For each of the five CMIP models, curve fitting along the lines of that shown in Fig. 1 (blue curve) was performed to determine spatial distributions of ρm2, the fraction of the T2M variance explained by the boundary-forced signal. Results are shown in Fig. 3, with the GEOS results for MAM repeated in Fig. 3f. The different models agree on many features of the distributions, showing, for example, higher values in the tropics, negligible values in central Asia, and a dipole of higher values along the western coast of North America. The overall similarity is encouraging given that the six models use distinct structures and formulations (with the exception of NorCPM1 and CESM2, which use similar atmospheric models). The overall similarity supports the idea that the models are capturing, to first order, the same elements of the spatial distributions of the relative strength of the boundary-forced signal in Nature.

Fig. 3.
Fig. 3.

Spatial distribution of ρm2, the fraction of the simulated T2M variance explained by the boundary-forced signal, for six different AGCMs. (a) MIROC6. (b) CESM2. (c) NorCPM1. (d) ACCESS. (e) IPSL. (f) GEOS. The GEOS results are based on a 45-member ensemble, and those for the other AGCMs are based on 10-member ensembles (though in all cases, the values effectively represent what would be obtained with an infinite number of ensemble members). The shading contour at 0.052 represents, for the CMIP models, the 99% confidence level that the null hypothesis (i.e., no underlying signal) is invalid, as determined by Monte Carlo analysis. The corresponding value for the 99.9% confidence level is 0.067.

SUPPLIED INFORMATION:
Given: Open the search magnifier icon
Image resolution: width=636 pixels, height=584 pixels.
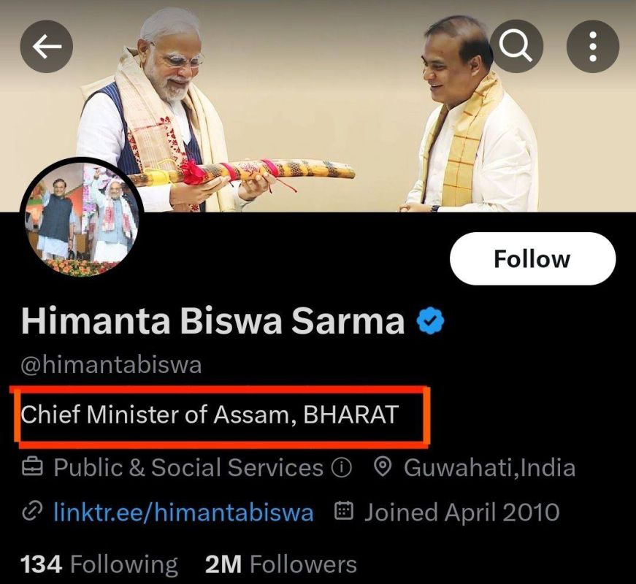Looking at the screenshot, I should click(516, 46).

SET TASK A: According to the passage on T2M variance, how many ensemble members are the GEOS results based on?
SET TASK B: Retype the passage on T2M variance from "Spatial distribution of" up to and including "level is 0.067.".
The data is separate from the passage on T2M variance.

TASK RESULT A: A 45-member ensemble.

TASK RESULT B:
Spatial distribution of ρm2, the fraction of the simulated T2M variance explained by the boundary-forced signal, for six different AGCMs. (a) MIROC6. (b) CESM2. (c) NorCPM1. (d) ACCESS. (e) IPSL. (f) GEOS. The GEOS results are based on a 45-member ensemble, and those for the other AGCMs are based on 10-member ensembles (though in all cases, the values effectively represent what would be obtained with an infinite number of ensemble members). The shading contour at 0.052 represents, for the CMIP models, the 99% confidence level that the null hypothesis (i.e., no underlying signal) is invalid, as determined by Monte Carlo analysis. The corresponding value for the 99.9% confidence level is 0.067.